Last week The Times set the internet a flurry by publishing a piece headlined “Young male novelists left on the shelf,” which suggested women in the publishing industry have made it near-impossible to succeed as a contemporary male fiction author. The article was prompted by an interview with the American writer Elizabeth Strout in which she said: “Those women work hard to get where they are and they are good at their jobs, but do I think it’s a good thing? Well, I think that it makes it too narrow. I mean, if it was all male-dominated that would be a bad thing. And if it’s all female-dominated, then that might be just as bad.”
Female writers accounted for 57 per cent of hardback fiction bestsellers and 62 per cent of paperbacks in 2020. Male writers, the author Boris Starling argues in a piece for the Mail Online, have been pushed into script writing over novel-writing due to the female domination of the publishing industry and because they are less likely to accept low advances when they “could be earning more elsewhere”.
The outrage that followed the Times article is understandable. Finally, women are reading more, studying English and creative writing in higher numbers, and yet the absence of men in these fields and the consequential slowing of new male literature is framed entirely as women freezing men out. For centuries the scales have been tipped the other way, but even a moment on the other side seems unbearable.
There is an element of the chicken and egg debate here, in that women read more than men, and men read literature written by women far less than literature written by men (only 19 per cent of the readership of the top 10 bestselling female authors is male). Less demand, less supply. Without a new Philip Roth, maybe the 20-year-old man will be more likely to find sanctuary in Raven Leilani or Margaret Atwood. After all, the point of literature is not only to find yourself in someone else’s writing but to also transport yourself into the mind, body and experiences of people different from yourself.
Of course, the counterargument is that women equally benefit in this way from reading the words of men (we don’t need as much contemporary literature to enable this though – there is plenty in existence). But there is no doubt that what the world needs is a little more empathy, supported by a good dose of imagination to put yourself in the shoes of others. There is little more effective in cultivating this empathy than literature; we should be focusing energy on encouraging boys to read for fun at a school level. Teaching them that they can read any book in the library and undermining the idea that certain books are for boys or girls, or that boys read non-fiction over literature.
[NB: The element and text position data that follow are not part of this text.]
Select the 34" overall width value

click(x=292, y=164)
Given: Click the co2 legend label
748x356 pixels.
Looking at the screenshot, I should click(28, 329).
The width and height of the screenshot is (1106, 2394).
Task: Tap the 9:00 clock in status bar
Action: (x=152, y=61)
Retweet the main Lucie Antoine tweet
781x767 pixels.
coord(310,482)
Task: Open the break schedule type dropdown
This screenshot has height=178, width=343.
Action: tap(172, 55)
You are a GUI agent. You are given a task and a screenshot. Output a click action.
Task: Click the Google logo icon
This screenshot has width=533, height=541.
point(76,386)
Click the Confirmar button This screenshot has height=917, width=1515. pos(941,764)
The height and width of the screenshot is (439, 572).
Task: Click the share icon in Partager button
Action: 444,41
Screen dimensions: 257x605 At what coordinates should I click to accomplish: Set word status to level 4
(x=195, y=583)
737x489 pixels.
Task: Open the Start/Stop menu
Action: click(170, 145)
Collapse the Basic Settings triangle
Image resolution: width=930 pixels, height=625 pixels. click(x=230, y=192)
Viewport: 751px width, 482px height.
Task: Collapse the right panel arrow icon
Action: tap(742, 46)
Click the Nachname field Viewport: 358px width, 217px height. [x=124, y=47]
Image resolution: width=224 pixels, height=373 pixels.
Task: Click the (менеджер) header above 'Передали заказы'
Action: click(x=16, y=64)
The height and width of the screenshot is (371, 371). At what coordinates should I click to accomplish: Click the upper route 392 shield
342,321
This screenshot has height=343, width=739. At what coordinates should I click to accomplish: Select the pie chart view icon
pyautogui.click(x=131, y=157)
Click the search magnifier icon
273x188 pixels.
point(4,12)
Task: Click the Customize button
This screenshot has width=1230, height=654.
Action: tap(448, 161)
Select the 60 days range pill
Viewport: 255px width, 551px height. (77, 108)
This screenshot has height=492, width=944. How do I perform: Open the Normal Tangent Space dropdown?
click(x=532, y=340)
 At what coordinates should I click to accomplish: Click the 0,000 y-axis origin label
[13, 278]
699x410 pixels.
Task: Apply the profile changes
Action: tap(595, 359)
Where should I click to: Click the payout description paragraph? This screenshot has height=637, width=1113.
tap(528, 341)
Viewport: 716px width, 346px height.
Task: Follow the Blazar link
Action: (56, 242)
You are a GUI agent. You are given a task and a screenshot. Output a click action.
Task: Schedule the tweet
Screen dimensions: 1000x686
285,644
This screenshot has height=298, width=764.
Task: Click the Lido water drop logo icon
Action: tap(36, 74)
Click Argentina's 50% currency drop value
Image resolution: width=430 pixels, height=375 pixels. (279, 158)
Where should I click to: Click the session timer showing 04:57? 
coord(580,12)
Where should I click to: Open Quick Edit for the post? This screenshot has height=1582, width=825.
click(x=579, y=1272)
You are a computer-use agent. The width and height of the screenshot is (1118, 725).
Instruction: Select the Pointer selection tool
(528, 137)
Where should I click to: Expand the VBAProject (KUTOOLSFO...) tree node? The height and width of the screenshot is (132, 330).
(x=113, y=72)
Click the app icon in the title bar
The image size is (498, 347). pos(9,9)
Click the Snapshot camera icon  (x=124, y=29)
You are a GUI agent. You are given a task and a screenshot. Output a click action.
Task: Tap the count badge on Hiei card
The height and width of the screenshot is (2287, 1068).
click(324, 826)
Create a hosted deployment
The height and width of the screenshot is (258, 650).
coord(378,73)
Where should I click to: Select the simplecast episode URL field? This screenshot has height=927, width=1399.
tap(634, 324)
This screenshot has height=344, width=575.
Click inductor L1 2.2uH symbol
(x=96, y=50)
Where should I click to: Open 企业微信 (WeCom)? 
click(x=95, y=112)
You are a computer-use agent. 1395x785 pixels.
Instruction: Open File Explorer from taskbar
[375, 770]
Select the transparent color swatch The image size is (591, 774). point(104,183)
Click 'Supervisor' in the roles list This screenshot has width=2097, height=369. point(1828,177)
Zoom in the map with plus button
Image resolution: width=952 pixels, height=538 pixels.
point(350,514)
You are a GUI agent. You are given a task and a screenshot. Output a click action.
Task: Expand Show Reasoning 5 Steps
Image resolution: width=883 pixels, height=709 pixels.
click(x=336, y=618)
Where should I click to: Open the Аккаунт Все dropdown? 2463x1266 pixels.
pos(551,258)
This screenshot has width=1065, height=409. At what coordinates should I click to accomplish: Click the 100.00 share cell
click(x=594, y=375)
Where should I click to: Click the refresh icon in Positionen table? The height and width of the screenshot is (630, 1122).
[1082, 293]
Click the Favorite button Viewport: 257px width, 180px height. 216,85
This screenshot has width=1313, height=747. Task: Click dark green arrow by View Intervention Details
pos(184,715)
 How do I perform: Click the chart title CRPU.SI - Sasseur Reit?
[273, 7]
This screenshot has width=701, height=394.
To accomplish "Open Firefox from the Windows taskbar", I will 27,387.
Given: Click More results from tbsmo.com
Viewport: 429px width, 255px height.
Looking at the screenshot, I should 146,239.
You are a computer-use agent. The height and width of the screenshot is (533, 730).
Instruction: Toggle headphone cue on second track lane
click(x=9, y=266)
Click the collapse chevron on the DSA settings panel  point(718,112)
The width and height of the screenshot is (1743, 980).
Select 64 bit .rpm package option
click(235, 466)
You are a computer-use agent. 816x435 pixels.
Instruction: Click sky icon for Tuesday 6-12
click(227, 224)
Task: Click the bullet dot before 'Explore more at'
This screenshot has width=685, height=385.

The point of equality is to create something better, not just a role reversal. Female authors were iced out of literature and the publishing industry (and much of the rest of the world) for so long through a mythical lack of “space”. We now know the success of young, female contemporary authors does not have to be at the cost of young, male contemporary authors and we have the choice to share the space. We need both men and women reading and writing to give the next generation an array of literary voices to be proud of.
Whilst we argue about the success of female novelists, we also ignore a much more pressing issue for the industry. A 2020 UK Publishers Association Study found that only 13 per cent of respondents identified as from black and ethnic minority backgrounds, whilst 26.1 per cent grew up in southeast England and eight per cent of respondents attended an independent or fee-paying school (almost three times higher than the UK average). There are questions of privilege that the industry needs to address. Articles like this in The Times act as distracting fanfare with a clickbait headline.
It is to be expected for the scales to shift as they try to find a balance, but the refusal to share space is something a female-dominated publishing industry should endeavour to change, where a male-dominated one failed to.